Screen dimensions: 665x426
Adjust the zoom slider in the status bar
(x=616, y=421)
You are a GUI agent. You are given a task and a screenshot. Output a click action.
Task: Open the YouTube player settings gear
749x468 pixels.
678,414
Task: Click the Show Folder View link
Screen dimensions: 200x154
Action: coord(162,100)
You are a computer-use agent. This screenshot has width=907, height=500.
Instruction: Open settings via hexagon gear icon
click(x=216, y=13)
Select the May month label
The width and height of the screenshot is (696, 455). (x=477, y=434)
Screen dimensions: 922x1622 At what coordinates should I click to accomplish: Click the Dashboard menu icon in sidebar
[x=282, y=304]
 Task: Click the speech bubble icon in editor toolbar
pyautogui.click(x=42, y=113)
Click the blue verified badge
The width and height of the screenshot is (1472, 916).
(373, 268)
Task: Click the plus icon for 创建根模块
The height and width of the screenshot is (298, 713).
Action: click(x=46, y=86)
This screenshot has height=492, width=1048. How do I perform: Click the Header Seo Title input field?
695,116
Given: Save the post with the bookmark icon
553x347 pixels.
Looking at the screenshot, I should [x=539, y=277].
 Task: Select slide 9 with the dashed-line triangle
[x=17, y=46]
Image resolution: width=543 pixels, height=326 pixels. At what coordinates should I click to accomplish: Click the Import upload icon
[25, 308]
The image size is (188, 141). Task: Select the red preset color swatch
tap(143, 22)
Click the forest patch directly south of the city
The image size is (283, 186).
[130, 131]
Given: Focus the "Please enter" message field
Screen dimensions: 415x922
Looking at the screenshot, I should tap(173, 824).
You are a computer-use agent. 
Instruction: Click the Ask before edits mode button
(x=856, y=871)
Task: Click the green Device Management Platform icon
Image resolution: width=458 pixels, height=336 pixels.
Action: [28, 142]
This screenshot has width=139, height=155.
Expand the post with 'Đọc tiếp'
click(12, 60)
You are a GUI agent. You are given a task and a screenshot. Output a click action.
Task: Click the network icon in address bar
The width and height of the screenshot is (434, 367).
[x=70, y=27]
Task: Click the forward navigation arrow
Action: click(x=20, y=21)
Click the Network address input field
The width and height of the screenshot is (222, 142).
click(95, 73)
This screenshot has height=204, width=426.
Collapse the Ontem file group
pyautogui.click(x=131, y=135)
________________________________________
§ Task goal
Rescale the listing, starting at the line containing "Task: Click the speech" and ending at the line containing "Action: click(x=46, y=86)". Write those lines out again, requests included, multiplying every click coordinate in the answers by 2.55 and rounding to whole numbers (halves up) while leaving the request lines unchanged.

§ Finished exercise
 Task: Click the speech bubble icon in editor toolbar
pyautogui.click(x=107, y=288)
Click the blue verified badge
The width and height of the screenshot is (1472, 916).
(951, 683)
Task: Click the plus icon for 创建根模块
The height and width of the screenshot is (298, 713).
Action: click(x=117, y=219)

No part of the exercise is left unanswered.